⚙️ Qwopus-3.6-35B-A3B-Coder
Agentic Coder Release
A thinking-off, token-efficient coding agent model built on Qwopus3.6-35B-A3B-v1 / Qwen3.6-35B-A3B.
🧠 Thinking-Off Agent
⚡ Token-Efficient Coding
🛠️ Tool Calling & Workflow
🧩 35B-A3B MoE
🎮 Game Demo Ready
💡 What is Qwopus-3.6-35B-A3B-Coder?
🪐 Qwopus-3.6-35B-A3B-Coder is a practical coding-agent fine-tune focused on execution efficiency, not simply longer visible reasoning. It is designed for real agentic coding workflows where the model repeatedly reads files, chooses tools, edits code, runs tests, reacts to errors, and summarizes work. The core goal is to complete more of these steps with less token waste, lower latency, and more stable behavior when explicit long thinking is disabled.
⚡ Fast Agent Loops
Optimized for repeated tool decisions, patching, test runs, and error-driven debugging without forcing every step into long thinking mode.
🧩 MoE Efficiency
Built from a 35B total / 3B active-parameter MoE foundation for high-throughput local coding workflows.
🛠️ Agent Harness Fit
Aims to fit Codex-style, OpenHands-style, Claude Code-style, and OpenCode-style agent harnesses.
🎮 Live Coding Demo
Includes a slot for an RTS/game-building sample generated through an agent workflow.
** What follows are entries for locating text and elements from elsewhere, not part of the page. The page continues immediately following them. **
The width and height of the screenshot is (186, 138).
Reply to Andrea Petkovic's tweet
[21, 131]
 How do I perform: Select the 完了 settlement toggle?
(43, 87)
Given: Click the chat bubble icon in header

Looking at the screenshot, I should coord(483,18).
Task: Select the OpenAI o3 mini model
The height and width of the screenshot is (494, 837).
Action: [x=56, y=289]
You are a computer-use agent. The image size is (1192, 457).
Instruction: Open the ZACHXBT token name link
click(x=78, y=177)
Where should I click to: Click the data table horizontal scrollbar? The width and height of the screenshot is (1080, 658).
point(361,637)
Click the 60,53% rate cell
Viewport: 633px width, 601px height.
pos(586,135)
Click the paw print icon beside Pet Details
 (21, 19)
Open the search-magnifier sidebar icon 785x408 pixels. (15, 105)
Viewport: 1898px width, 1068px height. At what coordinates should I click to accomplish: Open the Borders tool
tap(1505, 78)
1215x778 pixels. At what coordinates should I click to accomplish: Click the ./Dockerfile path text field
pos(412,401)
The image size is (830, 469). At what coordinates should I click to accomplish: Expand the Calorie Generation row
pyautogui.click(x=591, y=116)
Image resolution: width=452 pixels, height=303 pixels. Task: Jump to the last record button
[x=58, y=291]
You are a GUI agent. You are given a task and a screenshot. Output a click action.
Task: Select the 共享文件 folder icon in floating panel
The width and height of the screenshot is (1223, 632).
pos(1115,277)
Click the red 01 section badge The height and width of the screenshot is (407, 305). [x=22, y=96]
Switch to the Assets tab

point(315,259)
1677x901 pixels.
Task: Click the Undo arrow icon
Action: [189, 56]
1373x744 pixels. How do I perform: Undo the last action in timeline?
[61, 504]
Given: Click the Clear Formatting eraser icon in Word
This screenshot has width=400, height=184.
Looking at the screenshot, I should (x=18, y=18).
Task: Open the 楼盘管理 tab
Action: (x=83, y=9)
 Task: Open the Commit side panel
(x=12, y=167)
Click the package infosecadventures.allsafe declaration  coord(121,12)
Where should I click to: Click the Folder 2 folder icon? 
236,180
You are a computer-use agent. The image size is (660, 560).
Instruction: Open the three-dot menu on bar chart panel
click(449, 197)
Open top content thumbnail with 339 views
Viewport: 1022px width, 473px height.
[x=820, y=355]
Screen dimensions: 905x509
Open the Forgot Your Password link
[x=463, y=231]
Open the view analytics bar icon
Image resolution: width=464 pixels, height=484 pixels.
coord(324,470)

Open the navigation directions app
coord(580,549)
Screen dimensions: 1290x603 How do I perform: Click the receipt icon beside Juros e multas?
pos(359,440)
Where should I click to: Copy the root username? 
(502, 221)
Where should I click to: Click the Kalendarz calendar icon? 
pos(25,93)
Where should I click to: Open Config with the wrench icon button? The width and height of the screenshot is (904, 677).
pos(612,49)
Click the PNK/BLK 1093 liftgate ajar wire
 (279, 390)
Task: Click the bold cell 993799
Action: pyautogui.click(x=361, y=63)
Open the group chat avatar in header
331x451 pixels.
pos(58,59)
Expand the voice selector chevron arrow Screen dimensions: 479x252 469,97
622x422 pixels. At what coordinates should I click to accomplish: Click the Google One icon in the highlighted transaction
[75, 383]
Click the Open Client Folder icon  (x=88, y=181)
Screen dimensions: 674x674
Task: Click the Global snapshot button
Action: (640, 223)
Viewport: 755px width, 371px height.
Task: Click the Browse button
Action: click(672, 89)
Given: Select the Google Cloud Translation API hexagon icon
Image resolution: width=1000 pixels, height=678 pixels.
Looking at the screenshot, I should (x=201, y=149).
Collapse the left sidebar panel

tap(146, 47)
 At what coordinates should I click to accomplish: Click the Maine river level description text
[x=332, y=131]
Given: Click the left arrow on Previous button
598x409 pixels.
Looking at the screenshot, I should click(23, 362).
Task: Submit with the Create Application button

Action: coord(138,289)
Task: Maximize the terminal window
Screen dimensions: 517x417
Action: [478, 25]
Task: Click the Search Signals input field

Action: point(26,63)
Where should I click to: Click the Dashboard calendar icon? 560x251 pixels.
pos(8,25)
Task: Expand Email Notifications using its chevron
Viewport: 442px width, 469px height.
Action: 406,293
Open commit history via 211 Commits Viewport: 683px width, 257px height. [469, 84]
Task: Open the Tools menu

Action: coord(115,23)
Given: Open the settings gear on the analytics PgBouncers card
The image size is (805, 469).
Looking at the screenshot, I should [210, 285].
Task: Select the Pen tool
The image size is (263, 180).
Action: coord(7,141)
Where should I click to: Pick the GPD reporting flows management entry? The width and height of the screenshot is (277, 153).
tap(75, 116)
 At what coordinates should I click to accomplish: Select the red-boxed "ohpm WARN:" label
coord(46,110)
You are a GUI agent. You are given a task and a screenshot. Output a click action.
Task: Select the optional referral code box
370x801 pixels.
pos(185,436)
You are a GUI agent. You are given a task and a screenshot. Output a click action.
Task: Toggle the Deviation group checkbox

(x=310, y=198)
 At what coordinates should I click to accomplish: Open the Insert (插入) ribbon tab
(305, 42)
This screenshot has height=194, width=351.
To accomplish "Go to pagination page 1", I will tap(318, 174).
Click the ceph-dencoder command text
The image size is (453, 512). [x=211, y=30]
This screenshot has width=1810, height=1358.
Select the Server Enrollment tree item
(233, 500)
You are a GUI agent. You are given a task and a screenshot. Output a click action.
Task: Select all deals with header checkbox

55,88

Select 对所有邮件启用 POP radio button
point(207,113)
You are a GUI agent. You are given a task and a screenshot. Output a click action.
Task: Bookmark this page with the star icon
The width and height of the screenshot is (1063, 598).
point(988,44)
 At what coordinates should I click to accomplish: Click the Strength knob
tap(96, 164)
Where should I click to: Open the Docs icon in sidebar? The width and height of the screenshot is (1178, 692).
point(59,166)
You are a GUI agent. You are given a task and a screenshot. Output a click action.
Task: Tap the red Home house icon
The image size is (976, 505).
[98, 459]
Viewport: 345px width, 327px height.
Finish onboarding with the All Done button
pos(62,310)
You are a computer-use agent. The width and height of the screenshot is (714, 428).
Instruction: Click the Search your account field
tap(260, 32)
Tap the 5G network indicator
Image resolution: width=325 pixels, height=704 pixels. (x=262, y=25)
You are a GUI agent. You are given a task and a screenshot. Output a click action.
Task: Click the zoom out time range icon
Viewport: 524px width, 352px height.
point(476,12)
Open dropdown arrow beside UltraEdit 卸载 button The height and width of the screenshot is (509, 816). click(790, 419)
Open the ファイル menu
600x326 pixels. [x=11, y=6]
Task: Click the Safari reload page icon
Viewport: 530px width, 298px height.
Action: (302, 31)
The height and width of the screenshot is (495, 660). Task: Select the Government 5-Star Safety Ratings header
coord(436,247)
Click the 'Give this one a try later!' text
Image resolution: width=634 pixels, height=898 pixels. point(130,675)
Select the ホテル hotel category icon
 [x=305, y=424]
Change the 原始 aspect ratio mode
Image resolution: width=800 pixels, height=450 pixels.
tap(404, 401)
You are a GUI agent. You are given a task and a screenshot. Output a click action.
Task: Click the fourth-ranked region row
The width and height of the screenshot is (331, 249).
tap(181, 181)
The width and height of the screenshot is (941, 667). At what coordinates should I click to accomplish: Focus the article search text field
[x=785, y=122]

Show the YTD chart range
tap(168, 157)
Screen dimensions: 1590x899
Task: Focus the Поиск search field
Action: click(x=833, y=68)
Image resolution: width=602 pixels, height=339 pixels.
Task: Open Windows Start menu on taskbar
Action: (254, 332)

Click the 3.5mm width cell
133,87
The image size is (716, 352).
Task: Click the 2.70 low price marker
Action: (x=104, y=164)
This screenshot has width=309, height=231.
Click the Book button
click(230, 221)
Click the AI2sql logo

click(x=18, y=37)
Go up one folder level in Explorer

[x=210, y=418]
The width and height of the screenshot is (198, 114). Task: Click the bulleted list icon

Community Release Notice: Qwopus-3.6-35B-A3B-Coder is an experimental community model intended for research, local coding-agent evaluation, and workflow exploration. It has not undergone complete safety evaluation or broad general-domain benchmarking.
Evaluation Mode: The central design target and comparison framing in this card is thinking-off execution. The model is evaluated for whether it can remain useful and stable without relying on long visible reasoning traces at every step.
🎯 1. Fine-Tuning Objective: Less Overthinking, More Execution
🧭 1.1 Why This Model Exists
The goal of this fine-tune is
not to chase longer reasoning chains for their own sake. In a real coding agent workflow, many steps are operational rather than deeply philosophical: read a file, inspect a stack trace, choose the next tool, edit code, run tests, check the error, continue, and report the result.
If every one of these steps enters a long thinking mode, the workflow can pay unnecessary costs: more tokens, higher latency, noisier state transitions, and greater risk of long-horizon behavioral drift. Qwopus-3.6-35B-A3B-Coder is tuned around a different product assumption:
Let the model do more agent work with fewer tokens, faster turns, and steadier tool behavior.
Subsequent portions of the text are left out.